─── RECORDS FOR THIS TASK ───

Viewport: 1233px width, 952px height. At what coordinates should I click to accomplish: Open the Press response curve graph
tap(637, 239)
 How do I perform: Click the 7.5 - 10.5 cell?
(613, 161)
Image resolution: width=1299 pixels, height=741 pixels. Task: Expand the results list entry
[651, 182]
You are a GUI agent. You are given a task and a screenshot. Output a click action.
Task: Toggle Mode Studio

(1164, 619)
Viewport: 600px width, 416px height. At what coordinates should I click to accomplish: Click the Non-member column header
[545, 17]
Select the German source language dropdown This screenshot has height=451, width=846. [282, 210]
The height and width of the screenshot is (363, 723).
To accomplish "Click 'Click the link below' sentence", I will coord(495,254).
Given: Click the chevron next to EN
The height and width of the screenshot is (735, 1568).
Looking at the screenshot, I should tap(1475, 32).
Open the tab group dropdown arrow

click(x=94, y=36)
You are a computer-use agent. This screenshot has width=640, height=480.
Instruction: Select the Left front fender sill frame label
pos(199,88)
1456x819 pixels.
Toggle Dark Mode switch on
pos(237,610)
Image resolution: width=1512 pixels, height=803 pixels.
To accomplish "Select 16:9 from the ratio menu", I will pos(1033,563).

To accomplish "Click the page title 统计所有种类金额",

───

**EXERCISE BRIEF:**
Convert all of the entries above into a numbered list, with one item per line and every blank line omitted.

**ANSWER IN FULL:**
1. Viewport: 1233px width, 952px height. At what coordinates should I click to accomplish: Open the Press response curve graph
2. tap(637, 239)
3.  How do I perform: Click the 7.5 - 10.5 cell?
4. (613, 161)
5. Image resolution: width=1299 pixels, height=741 pixels. Task: Expand the results list entry
6. [651, 182]
7. You are a GUI agent. You are given a task and a screenshot. Output a click action.
8. Task: Toggle Mode Studio
9. (1164, 619)
10. Viewport: 600px width, 416px height. At what coordinates should I click to accomplish: Click the Non-member column header
11. [545, 17]
12. Select the German source language dropdown This screenshot has height=451, width=846. [282, 210]
13. The height and width of the screenshot is (363, 723).
14. To accomplish "Click 'Click the link below' sentence", I will coord(495,254).
15. Given: Click the chevron next to EN
16. The height and width of the screenshot is (735, 1568).
17. Looking at the screenshot, I should tap(1475, 32).
18. Open the tab group dropdown arrow
19. click(x=94, y=36)
20. You are a computer-use agent. This screenshot has width=640, height=480.
21. Instruction: Select the Left front fender sill frame label
22. pos(199,88)
23. 1456x819 pixels.
24. Toggle Dark Mode switch on
25. pos(237,610)
26. Image resolution: width=1512 pixels, height=803 pixels.
27. To accomplish "Select 16:9 from the ratio menu", I will pos(1033,563).
28. To accomplish "Click the page title 统计所有种类金额",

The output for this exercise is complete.